Though J.A.G. is now over 18 years old and is no longer committed to the custody of DHS (and is no longer attending Gables), we conclude that this appeal has not been rendered moot. Were we to assume that a juvenile case could be mooted when the child attains the age of majority and leaves the custody of the agency, the issue here would be “capable of repetition, yet evading review.” See Roe v. Wade, 410 U.S. 113, 125, 93 S.Ct. 705, 712, 35 L.Ed.2d 147 (1973); In re J.J., D.C.App., 431 A.2d 587, 589-90, n.6 (1981).

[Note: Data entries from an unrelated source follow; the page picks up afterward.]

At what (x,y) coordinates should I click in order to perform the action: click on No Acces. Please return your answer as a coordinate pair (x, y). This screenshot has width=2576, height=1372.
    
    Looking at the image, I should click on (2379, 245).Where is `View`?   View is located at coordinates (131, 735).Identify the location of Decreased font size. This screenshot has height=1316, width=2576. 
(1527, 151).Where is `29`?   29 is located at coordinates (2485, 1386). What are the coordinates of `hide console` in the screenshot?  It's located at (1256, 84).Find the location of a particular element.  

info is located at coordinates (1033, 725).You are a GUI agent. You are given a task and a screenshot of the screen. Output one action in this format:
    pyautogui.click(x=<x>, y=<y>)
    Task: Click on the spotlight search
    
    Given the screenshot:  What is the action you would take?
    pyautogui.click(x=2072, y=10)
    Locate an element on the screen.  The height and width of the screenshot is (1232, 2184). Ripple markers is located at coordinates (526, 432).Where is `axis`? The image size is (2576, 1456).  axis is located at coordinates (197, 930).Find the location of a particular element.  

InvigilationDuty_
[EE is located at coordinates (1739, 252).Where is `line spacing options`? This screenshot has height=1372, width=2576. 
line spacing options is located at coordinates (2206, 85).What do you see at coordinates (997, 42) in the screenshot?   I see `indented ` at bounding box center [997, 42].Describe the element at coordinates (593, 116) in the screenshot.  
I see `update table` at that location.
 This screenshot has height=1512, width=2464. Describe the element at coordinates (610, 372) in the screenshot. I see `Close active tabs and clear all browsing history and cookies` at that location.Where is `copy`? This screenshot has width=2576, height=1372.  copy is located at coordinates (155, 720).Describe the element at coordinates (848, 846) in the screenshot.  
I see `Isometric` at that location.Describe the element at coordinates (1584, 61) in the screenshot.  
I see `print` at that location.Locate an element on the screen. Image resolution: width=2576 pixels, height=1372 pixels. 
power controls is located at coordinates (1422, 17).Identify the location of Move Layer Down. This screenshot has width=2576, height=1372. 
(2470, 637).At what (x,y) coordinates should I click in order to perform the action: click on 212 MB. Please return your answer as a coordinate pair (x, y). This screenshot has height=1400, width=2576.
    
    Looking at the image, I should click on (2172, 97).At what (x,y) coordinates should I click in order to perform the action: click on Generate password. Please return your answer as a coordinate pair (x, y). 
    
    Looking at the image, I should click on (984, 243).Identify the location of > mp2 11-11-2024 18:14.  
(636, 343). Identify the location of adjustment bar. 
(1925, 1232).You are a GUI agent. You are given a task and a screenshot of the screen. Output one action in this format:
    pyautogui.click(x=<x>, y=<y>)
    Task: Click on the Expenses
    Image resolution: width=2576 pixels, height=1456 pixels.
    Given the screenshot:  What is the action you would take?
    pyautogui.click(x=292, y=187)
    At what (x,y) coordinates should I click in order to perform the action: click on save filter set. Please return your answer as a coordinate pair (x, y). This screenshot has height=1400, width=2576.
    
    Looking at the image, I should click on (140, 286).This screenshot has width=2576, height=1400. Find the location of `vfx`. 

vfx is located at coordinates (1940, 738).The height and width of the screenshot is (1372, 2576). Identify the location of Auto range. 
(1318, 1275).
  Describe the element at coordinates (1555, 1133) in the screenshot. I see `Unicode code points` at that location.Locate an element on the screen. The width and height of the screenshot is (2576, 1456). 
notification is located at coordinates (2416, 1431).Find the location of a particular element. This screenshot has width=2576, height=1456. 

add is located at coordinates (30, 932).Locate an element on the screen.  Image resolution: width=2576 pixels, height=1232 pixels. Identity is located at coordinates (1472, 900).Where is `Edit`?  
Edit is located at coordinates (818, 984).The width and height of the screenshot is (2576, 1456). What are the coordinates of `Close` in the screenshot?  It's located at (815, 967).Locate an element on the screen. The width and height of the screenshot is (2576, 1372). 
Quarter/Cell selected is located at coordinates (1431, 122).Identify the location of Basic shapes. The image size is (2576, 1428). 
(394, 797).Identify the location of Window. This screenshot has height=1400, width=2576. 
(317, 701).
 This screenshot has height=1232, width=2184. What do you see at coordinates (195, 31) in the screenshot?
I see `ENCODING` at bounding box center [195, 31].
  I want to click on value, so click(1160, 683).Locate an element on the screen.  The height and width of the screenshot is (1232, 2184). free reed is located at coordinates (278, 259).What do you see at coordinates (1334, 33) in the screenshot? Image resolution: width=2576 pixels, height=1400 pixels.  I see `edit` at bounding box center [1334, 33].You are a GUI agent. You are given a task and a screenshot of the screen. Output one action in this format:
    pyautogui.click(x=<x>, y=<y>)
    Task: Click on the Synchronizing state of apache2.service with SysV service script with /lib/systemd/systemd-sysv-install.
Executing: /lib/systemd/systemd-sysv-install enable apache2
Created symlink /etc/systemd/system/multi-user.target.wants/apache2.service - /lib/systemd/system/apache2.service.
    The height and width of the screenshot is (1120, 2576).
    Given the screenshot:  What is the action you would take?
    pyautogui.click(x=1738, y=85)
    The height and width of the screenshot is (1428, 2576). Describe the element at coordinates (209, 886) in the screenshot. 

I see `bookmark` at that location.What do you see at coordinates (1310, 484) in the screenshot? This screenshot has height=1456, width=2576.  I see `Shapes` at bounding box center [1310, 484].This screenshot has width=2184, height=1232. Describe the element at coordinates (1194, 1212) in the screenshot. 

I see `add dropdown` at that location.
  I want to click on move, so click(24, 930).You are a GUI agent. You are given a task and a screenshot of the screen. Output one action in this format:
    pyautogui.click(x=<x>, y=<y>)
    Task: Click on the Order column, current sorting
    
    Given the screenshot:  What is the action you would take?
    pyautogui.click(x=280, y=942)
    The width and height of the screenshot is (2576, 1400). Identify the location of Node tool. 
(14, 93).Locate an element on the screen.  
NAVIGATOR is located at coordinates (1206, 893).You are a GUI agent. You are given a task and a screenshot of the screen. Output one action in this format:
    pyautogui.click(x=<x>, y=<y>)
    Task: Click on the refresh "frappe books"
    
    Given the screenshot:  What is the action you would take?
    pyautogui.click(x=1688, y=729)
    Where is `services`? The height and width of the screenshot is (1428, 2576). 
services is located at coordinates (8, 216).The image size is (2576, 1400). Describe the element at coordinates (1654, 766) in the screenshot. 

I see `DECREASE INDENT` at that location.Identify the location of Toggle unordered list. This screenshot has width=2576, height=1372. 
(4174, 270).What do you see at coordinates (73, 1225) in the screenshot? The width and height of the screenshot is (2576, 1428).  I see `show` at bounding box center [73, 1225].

. Since the court did not retain a veto power over release in its disposition order, see D.C.Code 1973, § 16-2322(a)(1); In re J.M.W., supra at 348 n.3, and indeed explicitly stated that DHS was authorized to release J.A.G. when in the agency’s judgment he had been rehabilitated, the May 5, 1980 order was not a modification at all but was legally redundant of the disposition order.

. D.C.Code 1973, § 16-2303 is not to the contrary, for it merely provides that the Family Division retains jurisdiction until the juvenile reaches age 21 or jurisdiction is terminated, whichever occurs first. Here, as in In re J.M.W., supra, once the court transfers legal custody of a delinquent juvenile to DHS, the court divests itself of jurisdiction to supervise the juvenile’s rehabilitation. The court’s jurisdiction may, of course, be recreated or reasserted under certain limited circumstances. See, e.g., D.C.Code 1978 Supp., § 16-2324(b)-(c) (motion for modification or termination of the commitment order following application to the agency); D.C.Code 1973, § 16-2322(a)(l) (court may retain veto over release, in original disposition order); Super.Ct.Juv. R. 32(h) (review to enforce or implement disposition order). But for purposes of § 16-2303, jurisdiction is terminated upon a transfer of custody to the agency.